The CFPB released its latest fair lending report, Protecting consumers and encouraging innovation: 2019 Fair Lending Report to Congress with a covering blog posting.
Of note is a section, Innovations in access to credit with a subsection on “providing adverse action notices when using artificial intelligence and machine learning models.” In this section, the Bureau wrote that “artificial intelligence (AI), and more specifically, machine learning (ML), a subset of AI…”, will be an area of where the Bureau will be monitoring for fair lending and credit access. As noted in a BallardSpahr blog,
The Bureau observes that there may be questions about how institutions can comply with ECOA and FCRA adverse action notice requirements ‘if the reasons driving an AI decision are based on complex interrelationships.’ It comments that ‘the existing regulatory framework has built-in flexibility that can be compatible with AI algorithms.’
There is regulatory flexibility to handle questions of AI and machine learning, according to the Bureau. This was the message CDIA provided in a comment to the OMB earlier this year in connection with a January 2020 Request for Comments on a Draft Memorandum to the Heads of Executive Departments and Agencies, Guidance for Regulation of Artificial Intelligence Applications.
In the fair lending report, the CFPB said that the official commentary to ECOA’s Reg B says that when a creditor provides specific reasons for adverse actions, that commentary provides that in giving specific reasons for adverse action,
a creditor need not describe how or why a disclosed factor adversely affected an application, or, for credit scoring systems, how the factor relates to creditworthiness. Thus, the Official Interpretation provides an example that a creditor may disclose a reason for a denial, even if the relationship of that disclosed factor to predicting creditworthiness may be unclear to the applicant.” The Bureau comments that this flexibility could be useful to creditors when issuing adverse action notices “based on AI models where the variables and key reasons are known, but which may rely upon non-intuitive relationships.

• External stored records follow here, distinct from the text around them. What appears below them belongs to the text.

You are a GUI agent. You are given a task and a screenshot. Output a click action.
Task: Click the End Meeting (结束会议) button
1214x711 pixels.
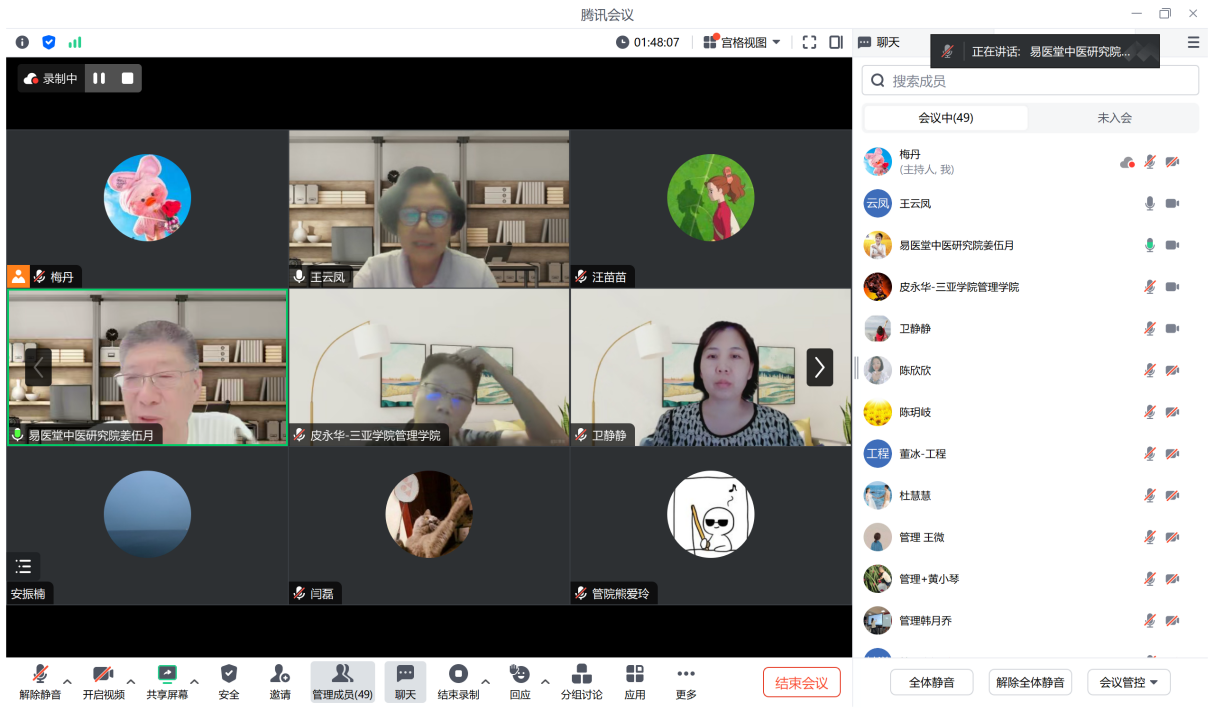801,683
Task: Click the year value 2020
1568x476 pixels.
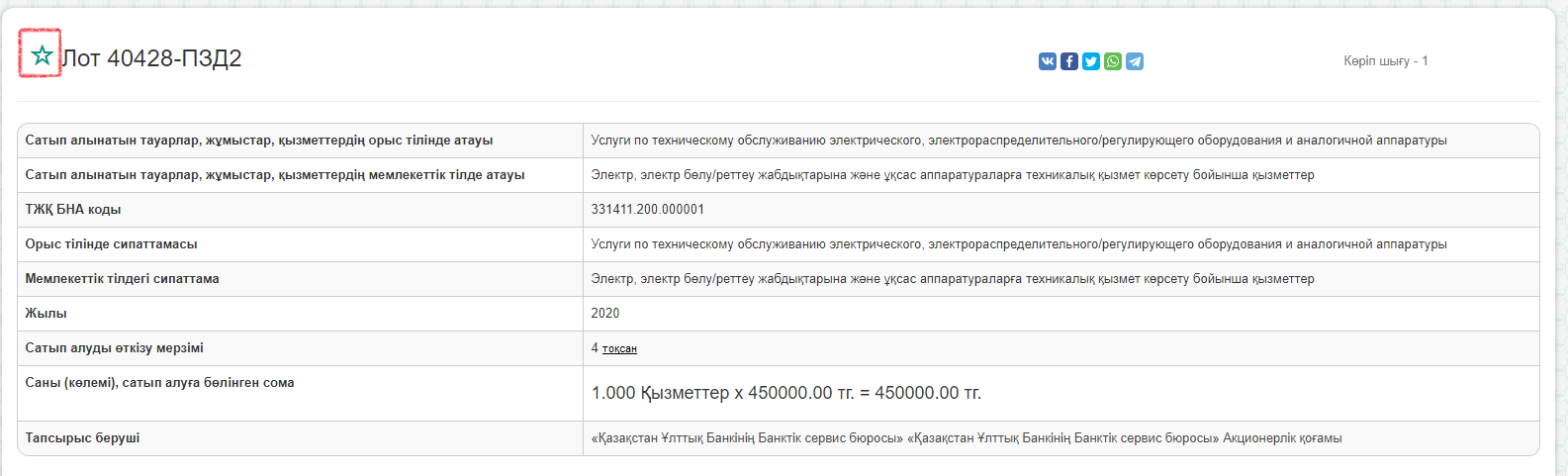Action: coord(605,314)
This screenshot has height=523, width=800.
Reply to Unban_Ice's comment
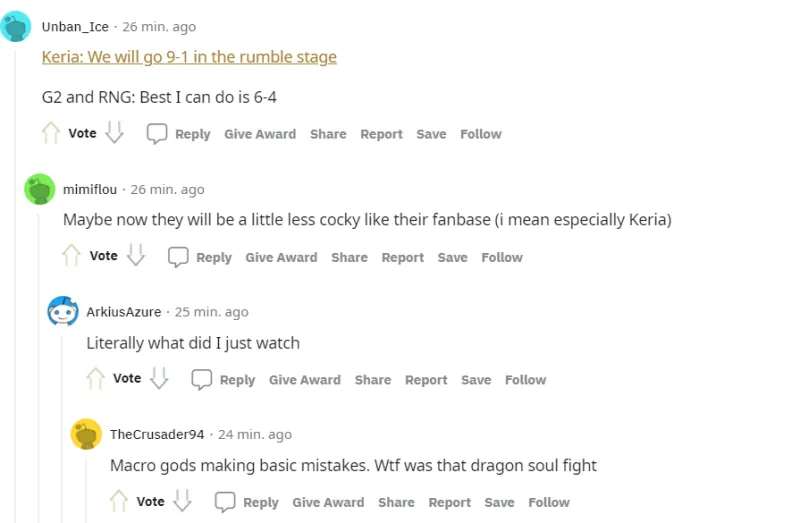tap(179, 134)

The Bureau adds that “neither ECOA nor Regulation B mandate the use of any particular list of reasons. Indeed, the regulation provides that creditors must accurately describe the factors actually considered and scored by the creditor, even if those reasons are not reflected on the current sample forms.” This flexibility could be useful to creditors “when providing reasons that reflect alternative data sources and more complex models.”
Artificial intelligence, according to the Bureau, “hold[s] great promise…to facilitate use of AI for credit underwriting compatible with adverse action notice requirements.” The BallardSpahr blog points out that despite the flexibility of the existing regulatory framework “there still may be some regulatory uncertainty about how aspects of the adverse action notice requirements apply in the context of AI/ML.” The Bureau encourages entities to consider using the Bureau’s new innovation policies (e.g. No-Action Letter Policy) to address potential compliance issues.